# Example 1 - Employees Dataset




## Introduction

### Credits

Data and information extracted from the original repository: https://github.com/datacharmer/test_db
More information can be found at the MySQL docs page: https://dev.mysql.com/doc/employee/en/sakila-structure.html

### Overview

A sample database with an integrated test suite, used to test your applications and database servers

This repository was migrated from [Launchpad](https://launchpad.net/test-db).

See usage in the [MySQL docs](https://dev.mysql.com/doc/employee/en/index.html)

#### Where it comes from

The original data was created by Fusheng Wang and Carlo Zaniolo at 
Siemens Corporate Research.

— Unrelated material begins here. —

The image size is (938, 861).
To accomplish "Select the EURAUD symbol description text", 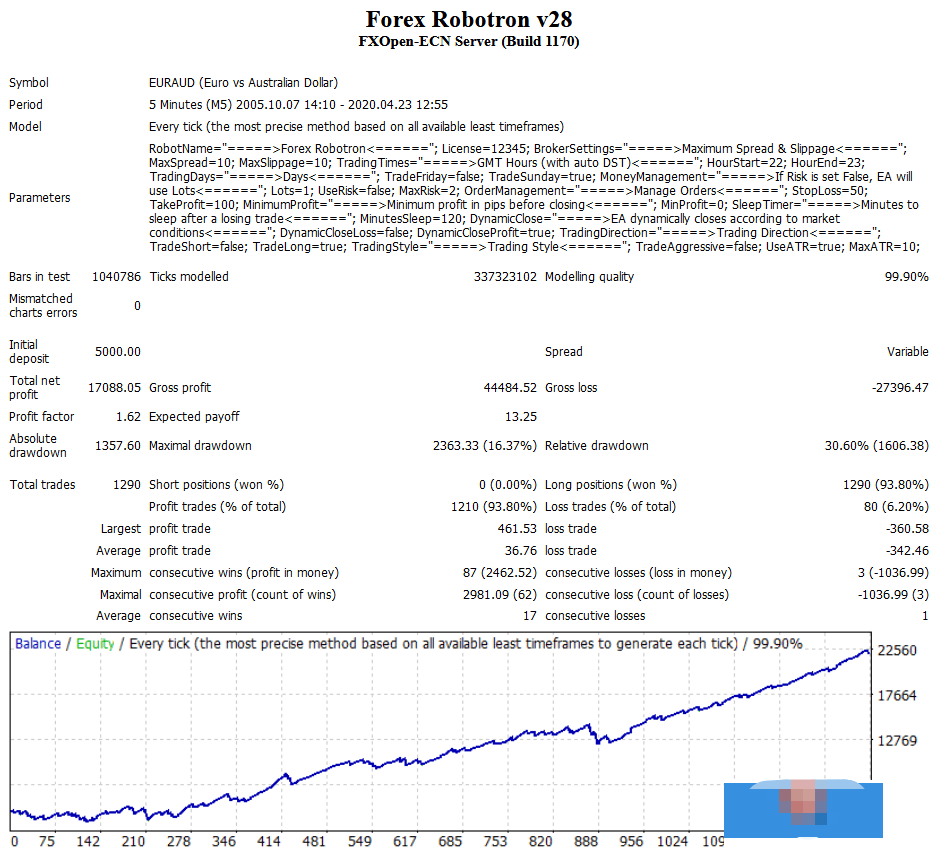I will (243, 83).
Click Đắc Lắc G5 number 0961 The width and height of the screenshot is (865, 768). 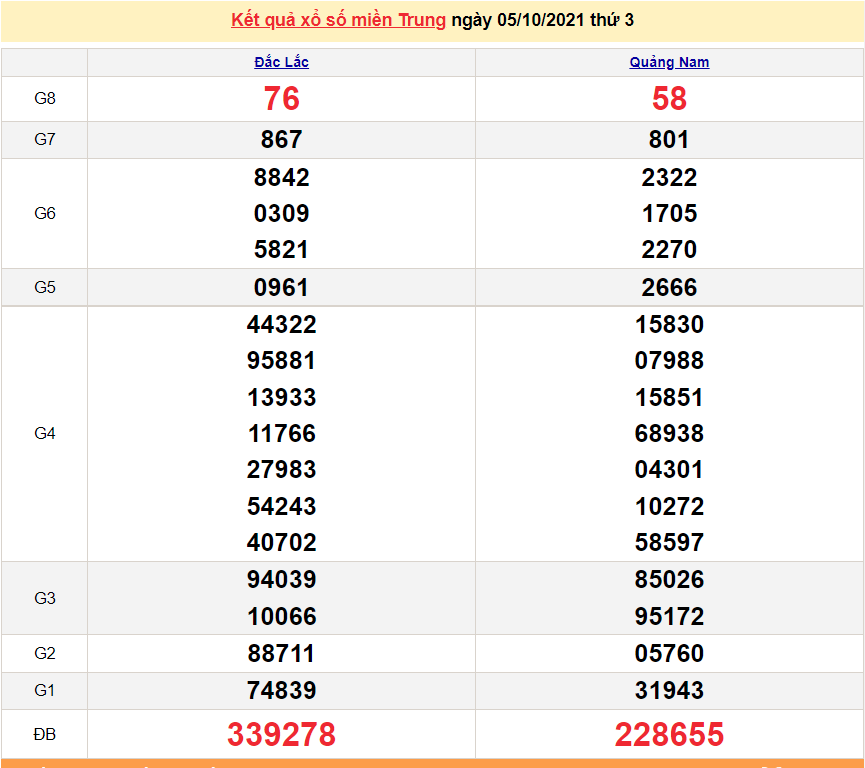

The data is in XML format.
http://timecenter.cs.aau.dk/software.htm

Giuseppe Maxia made the relational schema and Patrick Crews exported
the data in relational format.

The database contains about 300,000 employee records with 2.8 million 
salary entries. The export data is 167 MB, which is not huge, but
heavy enough to be non-trivial for testing.

The data was generated, and as such there are inconsistencies and subtle
problems. Rather than removing them, we decided to leave the contents
untouched, and use these issues as data cleaning exercises.



## Structure and Schema

The following diagram provides an overview of the structure of the Employees sample database.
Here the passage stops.